## [Assigned task]
Please restate word for word, and with nothing added, the lines that run from the one holding "Viewport: 503px width, 283px" to the end of the entries below.

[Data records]
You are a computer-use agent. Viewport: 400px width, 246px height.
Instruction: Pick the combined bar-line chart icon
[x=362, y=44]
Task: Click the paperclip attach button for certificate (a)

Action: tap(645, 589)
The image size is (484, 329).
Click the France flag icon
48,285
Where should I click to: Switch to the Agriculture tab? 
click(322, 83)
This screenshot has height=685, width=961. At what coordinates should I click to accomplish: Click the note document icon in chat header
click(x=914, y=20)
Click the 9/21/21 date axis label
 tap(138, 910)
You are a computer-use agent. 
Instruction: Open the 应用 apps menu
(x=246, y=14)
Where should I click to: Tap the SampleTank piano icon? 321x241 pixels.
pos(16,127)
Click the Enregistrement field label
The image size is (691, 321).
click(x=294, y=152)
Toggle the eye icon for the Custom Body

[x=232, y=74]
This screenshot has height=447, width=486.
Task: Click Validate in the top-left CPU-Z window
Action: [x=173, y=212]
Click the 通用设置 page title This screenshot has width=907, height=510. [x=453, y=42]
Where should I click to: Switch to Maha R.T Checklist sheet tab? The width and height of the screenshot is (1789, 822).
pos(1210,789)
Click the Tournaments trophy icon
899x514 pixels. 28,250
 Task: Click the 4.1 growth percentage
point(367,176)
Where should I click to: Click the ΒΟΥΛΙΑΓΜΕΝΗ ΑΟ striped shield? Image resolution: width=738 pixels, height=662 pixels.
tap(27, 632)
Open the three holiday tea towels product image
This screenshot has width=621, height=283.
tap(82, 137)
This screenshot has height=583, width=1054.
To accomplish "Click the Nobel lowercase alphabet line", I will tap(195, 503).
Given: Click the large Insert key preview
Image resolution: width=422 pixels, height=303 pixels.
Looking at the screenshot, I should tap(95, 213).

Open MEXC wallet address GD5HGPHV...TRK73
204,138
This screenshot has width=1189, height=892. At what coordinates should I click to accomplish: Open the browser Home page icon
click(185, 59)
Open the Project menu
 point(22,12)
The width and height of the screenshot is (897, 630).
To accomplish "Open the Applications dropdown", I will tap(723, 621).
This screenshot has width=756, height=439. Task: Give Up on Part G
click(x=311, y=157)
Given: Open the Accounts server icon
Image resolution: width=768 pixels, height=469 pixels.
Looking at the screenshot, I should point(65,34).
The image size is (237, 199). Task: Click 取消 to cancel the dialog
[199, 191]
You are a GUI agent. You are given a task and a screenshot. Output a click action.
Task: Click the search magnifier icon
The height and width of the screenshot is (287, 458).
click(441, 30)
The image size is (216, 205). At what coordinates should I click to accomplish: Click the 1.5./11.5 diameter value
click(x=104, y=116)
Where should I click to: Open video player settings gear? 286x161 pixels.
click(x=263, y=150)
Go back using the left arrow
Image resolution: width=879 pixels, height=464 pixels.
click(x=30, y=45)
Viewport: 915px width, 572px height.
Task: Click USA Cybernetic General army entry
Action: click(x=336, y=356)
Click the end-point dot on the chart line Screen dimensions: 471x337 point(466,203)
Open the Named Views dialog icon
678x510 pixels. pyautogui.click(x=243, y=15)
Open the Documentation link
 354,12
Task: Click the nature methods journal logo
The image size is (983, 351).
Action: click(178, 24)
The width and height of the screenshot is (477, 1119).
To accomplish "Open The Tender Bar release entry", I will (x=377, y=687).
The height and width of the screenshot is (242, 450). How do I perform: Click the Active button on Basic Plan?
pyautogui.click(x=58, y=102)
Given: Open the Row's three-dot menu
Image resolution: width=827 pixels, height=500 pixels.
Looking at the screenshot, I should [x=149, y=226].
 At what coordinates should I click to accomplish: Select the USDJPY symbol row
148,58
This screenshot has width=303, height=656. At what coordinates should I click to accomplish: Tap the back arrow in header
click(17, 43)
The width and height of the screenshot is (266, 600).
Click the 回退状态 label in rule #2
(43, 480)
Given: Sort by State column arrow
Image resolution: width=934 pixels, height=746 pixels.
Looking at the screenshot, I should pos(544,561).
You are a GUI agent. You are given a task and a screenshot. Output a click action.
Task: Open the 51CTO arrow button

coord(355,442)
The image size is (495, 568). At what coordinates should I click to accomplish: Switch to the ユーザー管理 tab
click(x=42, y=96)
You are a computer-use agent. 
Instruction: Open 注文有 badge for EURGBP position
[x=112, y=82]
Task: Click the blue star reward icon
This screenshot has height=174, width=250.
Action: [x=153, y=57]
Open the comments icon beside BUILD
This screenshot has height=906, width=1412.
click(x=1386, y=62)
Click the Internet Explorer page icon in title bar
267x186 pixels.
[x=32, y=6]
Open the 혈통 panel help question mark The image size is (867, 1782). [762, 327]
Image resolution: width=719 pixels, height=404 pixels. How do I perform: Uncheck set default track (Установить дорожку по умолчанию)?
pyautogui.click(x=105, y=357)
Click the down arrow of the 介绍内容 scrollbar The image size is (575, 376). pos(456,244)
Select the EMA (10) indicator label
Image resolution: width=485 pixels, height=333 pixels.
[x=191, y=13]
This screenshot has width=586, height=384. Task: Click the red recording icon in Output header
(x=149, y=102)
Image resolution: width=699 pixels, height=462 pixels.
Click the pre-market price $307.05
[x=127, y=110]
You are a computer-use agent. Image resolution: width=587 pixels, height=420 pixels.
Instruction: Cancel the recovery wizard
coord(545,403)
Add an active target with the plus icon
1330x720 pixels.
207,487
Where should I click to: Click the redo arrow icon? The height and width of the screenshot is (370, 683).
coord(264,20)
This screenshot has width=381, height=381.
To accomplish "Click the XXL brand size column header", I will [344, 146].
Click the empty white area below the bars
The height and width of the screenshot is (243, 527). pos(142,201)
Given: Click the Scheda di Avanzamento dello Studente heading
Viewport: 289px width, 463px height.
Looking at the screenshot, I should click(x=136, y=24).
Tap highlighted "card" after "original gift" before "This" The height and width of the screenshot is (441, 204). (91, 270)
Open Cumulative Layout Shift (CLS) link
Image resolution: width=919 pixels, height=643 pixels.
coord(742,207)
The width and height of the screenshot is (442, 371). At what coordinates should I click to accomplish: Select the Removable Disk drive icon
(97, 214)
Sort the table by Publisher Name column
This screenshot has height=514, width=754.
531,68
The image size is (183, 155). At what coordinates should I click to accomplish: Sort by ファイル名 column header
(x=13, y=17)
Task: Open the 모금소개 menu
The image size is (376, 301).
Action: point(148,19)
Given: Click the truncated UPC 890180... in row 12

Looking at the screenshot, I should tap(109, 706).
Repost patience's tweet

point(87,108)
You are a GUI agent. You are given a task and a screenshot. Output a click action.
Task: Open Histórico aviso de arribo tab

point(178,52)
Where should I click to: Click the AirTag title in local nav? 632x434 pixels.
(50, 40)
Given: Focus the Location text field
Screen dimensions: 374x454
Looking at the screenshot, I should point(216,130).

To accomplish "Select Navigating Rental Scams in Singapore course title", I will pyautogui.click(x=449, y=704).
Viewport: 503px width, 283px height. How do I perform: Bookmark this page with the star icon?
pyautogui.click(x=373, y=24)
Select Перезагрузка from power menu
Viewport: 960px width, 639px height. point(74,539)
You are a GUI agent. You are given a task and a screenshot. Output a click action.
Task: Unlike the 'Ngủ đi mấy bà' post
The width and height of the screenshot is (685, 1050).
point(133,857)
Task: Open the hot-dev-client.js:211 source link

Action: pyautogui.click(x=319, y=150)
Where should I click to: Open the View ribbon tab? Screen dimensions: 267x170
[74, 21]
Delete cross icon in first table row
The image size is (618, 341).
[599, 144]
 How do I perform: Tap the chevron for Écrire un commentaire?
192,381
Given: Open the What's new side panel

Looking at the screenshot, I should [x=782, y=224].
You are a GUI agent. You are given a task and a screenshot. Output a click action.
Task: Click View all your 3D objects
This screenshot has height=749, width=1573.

## [Answer to the exercise]
Viewport: 503px width, 283px height. How do I perform: Bookmark this page with the star icon?
pyautogui.click(x=373, y=24)
Select Перезагрузка from power menu
Viewport: 960px width, 639px height. point(74,539)
You are a GUI agent. You are given a task and a screenshot. Output a click action.
Task: Unlike the 'Ngủ đi mấy bà' post
The width and height of the screenshot is (685, 1050).
point(133,857)
Task: Open the hot-dev-client.js:211 source link

Action: pyautogui.click(x=319, y=150)
Where should I click to: Open the View ribbon tab? Screen dimensions: 267x170
[74, 21]
Delete cross icon in first table row
The image size is (618, 341).
[599, 144]
 How do I perform: Tap the chevron for Écrire un commentaire?
192,381
Given: Open the What's new side panel

Looking at the screenshot, I should [x=782, y=224].
You are a GUI agent. You are given a task and a screenshot. Output a click action.
Task: Click View all your 3D objects
This screenshot has height=749, width=1573.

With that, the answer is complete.